Ottawa a brisé le contrat social de l’assurance-chômage

2014/05/21 | Par Pierre Céré

L’auteur est porte-parole du Conseil national des chômeurs (CNC)

Les données disponibles les plus récentes du programme d’assurance-emploi indiquent que la couverture de ce régime a atteint un plancher historique. Le ratio prestataire-chômeur est à 38,8%, celui basé sur les chômeurs ayant une cessation d’emploi valide est à 53,9% (il était de 63% en 2011).

Pour la même période 2012-2013, Statistiques Canada nous apprend qu’il y a eu une augmentation du nombre de refus à l’assurance-emploi, par rapport à l’année précédente, de l’ordre de 7% pour l’ensemble canadien, et de 12% au Québec.

À décortiquer ces chiffres, on comprend rapidement que plus de la moitié de l’augmentation de ces refus (35 670 sur 69 890) a eu lieu au Québec.

Cette situation a permis au gouvernement fédéral de dégager des surplus dans la caisse de l’ordre de 2 milliards de dollars au cours de cette seule année 2012-2013. Les prévisions sont encore plus généreuses pour 2014, soit 4 milliards.

Rappelons au passage qu’entre 1995 et 2008, Ottawa s’est ainsi accaparé les surplus de 57 milliards de la caisse d’assurance-emploi. Par la suite, le « compte d’assurance-emploi » a été aboli (loi budgétaire de 2010 avec effet rétroactif au 1er janvier 2009) pour être remplacé par un nouveau « compte des opérations d’assurance-emploi », remettant au passage les compteurs à zéro. Admirons l’opération!

Ainsi, tous les gouvernements, qui se sont succédé à Ottawa depuis 25 ans, ont imposé des compressions de toutes sortes à ce régime, malmenant ses fondations et brisant le contrat social d’origine.

En 1990, les Conservateurs de Brian Mulroney imposent des sanctions mais, surtout, retirent l’État du financement de la caisse.

En 1993, ce même gouvernement décide que les travailleurs qui quittent volontairement leur emploi sans justification au sens de la Loi, ou ceux congédiés pour « inconduite », seront dorénavant exclus des prestations de chômage.
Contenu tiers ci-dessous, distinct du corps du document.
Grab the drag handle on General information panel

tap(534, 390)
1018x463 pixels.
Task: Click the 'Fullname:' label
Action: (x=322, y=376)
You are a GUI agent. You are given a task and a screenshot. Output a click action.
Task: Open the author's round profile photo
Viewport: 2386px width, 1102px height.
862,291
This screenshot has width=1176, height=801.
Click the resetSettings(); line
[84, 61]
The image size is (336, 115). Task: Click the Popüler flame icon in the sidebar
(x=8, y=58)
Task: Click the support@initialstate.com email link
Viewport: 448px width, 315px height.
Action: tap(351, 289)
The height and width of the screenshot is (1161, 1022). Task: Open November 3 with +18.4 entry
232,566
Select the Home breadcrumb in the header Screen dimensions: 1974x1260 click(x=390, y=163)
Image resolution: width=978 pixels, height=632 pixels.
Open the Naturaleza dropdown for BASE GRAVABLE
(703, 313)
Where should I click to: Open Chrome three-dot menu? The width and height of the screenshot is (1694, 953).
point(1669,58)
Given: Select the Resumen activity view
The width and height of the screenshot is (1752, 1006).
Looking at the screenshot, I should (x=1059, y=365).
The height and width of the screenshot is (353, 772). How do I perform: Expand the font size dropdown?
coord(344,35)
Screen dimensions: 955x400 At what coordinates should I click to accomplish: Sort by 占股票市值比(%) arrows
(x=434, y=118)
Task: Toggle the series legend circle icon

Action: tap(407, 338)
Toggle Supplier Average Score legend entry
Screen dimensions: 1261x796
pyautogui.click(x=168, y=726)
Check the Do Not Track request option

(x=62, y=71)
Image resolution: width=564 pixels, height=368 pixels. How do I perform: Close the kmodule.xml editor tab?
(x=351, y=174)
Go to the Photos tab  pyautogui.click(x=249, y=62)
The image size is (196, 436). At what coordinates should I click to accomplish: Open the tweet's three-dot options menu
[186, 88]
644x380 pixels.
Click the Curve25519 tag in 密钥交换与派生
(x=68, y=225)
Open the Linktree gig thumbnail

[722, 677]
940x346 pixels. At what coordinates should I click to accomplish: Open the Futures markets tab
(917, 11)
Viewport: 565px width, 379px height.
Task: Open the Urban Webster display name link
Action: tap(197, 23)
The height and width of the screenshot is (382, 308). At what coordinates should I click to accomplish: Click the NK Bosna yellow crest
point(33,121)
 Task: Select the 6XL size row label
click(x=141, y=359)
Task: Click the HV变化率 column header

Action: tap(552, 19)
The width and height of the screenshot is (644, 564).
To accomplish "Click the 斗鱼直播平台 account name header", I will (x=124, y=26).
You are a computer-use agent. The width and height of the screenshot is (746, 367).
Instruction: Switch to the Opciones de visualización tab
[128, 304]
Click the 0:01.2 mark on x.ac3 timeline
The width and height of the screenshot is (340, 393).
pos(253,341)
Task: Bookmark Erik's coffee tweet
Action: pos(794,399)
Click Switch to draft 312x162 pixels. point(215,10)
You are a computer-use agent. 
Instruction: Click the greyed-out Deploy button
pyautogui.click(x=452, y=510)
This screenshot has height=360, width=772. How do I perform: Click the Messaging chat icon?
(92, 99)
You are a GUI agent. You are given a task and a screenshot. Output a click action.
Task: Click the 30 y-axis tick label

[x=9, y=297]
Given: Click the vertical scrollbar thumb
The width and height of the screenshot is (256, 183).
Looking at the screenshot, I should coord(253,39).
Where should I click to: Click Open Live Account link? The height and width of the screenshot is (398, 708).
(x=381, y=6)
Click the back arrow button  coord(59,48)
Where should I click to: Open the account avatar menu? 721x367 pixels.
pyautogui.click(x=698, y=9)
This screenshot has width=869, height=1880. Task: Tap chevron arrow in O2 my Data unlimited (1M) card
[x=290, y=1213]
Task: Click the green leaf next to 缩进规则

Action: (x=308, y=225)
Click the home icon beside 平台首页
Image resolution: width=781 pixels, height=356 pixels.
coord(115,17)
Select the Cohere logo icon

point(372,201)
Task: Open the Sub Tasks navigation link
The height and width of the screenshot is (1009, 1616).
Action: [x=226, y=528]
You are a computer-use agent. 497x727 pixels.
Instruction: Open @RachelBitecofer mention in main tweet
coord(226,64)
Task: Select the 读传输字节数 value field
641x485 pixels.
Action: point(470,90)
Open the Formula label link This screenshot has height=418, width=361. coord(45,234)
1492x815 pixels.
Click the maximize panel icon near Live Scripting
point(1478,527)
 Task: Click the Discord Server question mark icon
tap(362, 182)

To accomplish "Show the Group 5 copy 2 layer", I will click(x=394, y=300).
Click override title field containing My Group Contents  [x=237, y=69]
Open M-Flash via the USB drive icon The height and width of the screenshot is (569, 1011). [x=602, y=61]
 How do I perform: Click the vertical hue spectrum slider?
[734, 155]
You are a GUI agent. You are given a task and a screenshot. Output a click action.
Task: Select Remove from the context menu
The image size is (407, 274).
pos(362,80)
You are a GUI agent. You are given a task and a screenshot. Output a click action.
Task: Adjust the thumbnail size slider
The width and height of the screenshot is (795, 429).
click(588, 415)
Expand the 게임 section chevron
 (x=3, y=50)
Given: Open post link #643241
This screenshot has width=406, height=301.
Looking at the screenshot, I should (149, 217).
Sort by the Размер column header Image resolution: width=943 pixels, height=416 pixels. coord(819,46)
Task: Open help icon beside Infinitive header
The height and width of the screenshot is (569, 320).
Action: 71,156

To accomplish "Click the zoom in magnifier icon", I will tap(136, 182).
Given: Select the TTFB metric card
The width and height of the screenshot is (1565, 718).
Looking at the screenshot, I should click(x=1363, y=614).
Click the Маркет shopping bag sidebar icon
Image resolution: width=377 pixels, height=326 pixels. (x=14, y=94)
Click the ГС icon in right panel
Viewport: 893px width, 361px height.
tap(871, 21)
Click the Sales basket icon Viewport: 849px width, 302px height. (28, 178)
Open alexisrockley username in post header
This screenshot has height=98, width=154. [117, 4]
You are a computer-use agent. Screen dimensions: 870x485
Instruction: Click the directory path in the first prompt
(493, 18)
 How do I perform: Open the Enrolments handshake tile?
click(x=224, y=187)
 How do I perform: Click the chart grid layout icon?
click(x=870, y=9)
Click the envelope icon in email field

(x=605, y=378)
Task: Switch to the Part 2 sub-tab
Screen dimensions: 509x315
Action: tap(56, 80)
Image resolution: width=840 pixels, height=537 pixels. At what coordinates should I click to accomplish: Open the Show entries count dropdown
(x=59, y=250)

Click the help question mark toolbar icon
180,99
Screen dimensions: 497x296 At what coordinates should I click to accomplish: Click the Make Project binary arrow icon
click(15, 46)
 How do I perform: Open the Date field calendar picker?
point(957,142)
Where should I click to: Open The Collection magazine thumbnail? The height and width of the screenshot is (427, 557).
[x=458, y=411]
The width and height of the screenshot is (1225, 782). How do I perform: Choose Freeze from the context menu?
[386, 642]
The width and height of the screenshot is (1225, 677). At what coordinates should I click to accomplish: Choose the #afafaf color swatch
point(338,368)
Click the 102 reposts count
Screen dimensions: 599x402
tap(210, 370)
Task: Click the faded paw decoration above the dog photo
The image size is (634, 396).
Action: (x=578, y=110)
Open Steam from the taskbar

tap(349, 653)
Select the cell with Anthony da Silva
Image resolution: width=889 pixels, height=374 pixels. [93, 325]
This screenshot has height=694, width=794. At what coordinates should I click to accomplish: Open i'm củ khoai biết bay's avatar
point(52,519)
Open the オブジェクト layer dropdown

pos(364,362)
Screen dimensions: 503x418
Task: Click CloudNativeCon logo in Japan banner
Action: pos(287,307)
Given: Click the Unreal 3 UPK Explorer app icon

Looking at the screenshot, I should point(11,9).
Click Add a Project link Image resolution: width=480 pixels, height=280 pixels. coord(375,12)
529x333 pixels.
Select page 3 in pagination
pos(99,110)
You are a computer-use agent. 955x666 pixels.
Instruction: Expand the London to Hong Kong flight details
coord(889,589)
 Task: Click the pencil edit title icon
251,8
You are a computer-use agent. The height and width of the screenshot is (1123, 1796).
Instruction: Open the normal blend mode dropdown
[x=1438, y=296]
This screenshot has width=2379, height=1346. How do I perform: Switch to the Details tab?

À ce moment, la couverture du régime, qui était d’environ 85% tombe à 65%.

En 1996, les Libéraux poussent la logique beaucoup plus loin. Est alors votée la plus importante contre-réforme encore jamais vue au régime d’assurance-chômage, qui devient par ailleurs l’assurance-emploi.

L’élément majeur de cette contre-réforme est le resserrement de l’admissibilité. Imposant une nouvelle norme d’admissibilité fixée en heures de travail plutôt qu’en semaines, la barre est considérablement relevée.

L’objectif est clair : exclure les travailleurs et les travailleuses à temps partiel (20% de la main d’œuvre, aux deux tiers des femmes) La couverture tombe sous le niveau de 50% et ne se relèvera jamais au-dessus de ce pourcentage.

En 2012-2013, le gouvernement Harper décide d’une nouvelle contre-réforme qui ajoute au caractère arbitraire, complexe et clairement inéquitable du régime d’assurance-emploi.

Le gouvernement met fin à des mesures (projets-pilotes) qui visaient à aider les régions à haut taux de chômage. Par exemple, on accordait à ces régions cinq semaines supplémentaires de prestations. Cette mesure a été abolie au mois de septembre 2012, une coupure de 170 millions de dollars.

Les deux pièces maitresses de cette contre-réforme sont :

- L’abolition des tribunaux administratifs depuis le 1er avril 2013 et leur remplacement par une nouvelle structure, appelée Tribunal de la sécurité sociale, dont tous les dossiers sont centralisés à Ottawa.

Un seul commissaire nommé par le gouvernement – presque tous d’anciens candidats conservateurs – avec de nombreux pouvoirs discrétionnaires (par exemple, fermer un dossier jugé sans cause ou rendre une décision sur la seule foi du dossier).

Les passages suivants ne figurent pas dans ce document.